=== Work instruction ===
Where in the entries below does "step" appear? Copy every line that has it.

Items from a dataset:
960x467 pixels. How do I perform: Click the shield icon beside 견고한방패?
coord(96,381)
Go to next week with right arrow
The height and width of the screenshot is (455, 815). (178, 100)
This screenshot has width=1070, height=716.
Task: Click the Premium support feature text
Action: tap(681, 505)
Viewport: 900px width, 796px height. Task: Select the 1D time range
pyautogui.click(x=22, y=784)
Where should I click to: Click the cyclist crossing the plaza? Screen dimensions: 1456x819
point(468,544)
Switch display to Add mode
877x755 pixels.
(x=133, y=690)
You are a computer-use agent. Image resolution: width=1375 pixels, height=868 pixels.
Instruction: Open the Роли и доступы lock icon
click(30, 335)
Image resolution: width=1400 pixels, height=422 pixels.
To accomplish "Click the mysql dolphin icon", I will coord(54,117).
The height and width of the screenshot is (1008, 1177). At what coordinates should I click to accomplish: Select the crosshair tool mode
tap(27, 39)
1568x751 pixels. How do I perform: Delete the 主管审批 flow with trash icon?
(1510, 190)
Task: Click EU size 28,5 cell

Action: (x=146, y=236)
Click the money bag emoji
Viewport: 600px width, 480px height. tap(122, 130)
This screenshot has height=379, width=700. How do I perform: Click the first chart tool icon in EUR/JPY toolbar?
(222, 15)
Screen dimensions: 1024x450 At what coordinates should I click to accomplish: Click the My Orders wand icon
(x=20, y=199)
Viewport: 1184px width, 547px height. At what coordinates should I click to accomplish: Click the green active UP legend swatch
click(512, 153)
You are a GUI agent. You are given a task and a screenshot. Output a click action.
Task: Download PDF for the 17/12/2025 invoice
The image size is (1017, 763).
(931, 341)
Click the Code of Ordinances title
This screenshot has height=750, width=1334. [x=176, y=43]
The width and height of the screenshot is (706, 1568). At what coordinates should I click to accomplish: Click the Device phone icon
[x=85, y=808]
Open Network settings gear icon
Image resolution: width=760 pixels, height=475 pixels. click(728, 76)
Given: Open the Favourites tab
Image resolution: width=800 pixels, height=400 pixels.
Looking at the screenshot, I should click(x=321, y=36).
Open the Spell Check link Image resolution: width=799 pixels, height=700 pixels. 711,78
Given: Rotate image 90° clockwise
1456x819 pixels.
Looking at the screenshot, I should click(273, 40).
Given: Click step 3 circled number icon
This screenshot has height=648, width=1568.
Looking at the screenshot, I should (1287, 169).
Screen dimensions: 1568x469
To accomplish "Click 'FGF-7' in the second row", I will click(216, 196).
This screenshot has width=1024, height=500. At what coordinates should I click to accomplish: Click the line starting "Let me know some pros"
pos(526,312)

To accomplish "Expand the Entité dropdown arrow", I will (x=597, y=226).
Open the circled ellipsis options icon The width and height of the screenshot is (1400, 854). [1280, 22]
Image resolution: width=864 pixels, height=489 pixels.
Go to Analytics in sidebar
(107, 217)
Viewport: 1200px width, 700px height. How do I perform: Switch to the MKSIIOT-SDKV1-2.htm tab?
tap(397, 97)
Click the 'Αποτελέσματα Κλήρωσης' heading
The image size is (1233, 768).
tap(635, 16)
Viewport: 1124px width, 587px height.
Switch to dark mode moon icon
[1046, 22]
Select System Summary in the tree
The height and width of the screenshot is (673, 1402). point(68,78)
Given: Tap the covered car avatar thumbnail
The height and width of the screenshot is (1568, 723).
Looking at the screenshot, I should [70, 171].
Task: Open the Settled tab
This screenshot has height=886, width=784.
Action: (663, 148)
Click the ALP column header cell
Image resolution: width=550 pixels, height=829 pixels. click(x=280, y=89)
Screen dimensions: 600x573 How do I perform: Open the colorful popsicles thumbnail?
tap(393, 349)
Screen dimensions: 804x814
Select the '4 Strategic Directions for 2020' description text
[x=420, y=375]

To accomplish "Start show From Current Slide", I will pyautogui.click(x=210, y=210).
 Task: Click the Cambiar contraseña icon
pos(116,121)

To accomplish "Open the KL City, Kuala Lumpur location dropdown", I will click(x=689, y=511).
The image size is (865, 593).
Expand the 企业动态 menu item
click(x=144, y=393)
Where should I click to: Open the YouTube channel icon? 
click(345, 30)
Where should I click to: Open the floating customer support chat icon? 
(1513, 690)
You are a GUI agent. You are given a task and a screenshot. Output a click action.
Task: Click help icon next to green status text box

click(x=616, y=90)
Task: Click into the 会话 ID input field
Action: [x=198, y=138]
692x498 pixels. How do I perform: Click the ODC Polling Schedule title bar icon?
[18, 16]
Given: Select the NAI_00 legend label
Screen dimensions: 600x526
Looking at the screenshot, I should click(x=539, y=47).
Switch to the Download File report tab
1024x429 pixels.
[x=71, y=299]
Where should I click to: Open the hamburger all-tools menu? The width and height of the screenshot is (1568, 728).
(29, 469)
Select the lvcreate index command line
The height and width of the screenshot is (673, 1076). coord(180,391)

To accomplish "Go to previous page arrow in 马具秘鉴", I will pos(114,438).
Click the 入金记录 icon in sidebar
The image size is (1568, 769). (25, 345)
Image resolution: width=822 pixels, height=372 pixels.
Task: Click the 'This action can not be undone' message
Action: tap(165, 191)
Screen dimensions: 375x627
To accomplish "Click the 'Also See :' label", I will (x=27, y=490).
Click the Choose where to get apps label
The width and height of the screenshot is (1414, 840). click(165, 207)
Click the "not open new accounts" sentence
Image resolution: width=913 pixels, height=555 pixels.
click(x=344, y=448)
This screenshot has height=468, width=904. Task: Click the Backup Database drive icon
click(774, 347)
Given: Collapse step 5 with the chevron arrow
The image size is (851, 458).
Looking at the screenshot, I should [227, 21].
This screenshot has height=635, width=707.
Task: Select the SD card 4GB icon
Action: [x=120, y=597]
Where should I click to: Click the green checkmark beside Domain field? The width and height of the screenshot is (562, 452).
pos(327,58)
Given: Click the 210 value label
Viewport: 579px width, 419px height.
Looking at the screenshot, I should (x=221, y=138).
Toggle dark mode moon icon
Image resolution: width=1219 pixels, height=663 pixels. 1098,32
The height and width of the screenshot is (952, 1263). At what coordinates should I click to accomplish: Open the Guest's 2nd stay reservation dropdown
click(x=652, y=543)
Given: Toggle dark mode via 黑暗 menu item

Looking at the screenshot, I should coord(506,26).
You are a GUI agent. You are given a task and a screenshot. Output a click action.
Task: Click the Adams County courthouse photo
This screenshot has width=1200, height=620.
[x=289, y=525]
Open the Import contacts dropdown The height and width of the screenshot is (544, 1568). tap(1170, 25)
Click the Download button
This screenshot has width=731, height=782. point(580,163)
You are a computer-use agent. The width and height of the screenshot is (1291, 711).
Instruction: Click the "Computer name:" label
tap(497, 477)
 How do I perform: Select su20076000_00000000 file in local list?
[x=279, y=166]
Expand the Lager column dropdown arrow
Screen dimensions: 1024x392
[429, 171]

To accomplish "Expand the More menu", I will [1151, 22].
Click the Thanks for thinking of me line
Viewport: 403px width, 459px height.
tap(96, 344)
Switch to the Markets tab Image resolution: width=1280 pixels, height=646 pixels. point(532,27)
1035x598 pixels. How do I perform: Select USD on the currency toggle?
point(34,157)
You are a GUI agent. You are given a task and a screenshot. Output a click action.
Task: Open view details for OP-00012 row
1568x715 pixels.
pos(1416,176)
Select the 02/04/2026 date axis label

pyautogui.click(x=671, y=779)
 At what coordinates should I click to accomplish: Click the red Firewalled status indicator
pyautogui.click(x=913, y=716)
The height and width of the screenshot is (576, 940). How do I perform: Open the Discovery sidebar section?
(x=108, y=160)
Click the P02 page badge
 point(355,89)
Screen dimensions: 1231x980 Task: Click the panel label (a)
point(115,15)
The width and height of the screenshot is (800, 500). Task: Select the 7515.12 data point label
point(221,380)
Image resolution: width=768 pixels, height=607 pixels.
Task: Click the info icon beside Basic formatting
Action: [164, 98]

=== Expected answer ===
Given: Click step 3 circled number icon
Given: Collapse step 5 with the chevron arrow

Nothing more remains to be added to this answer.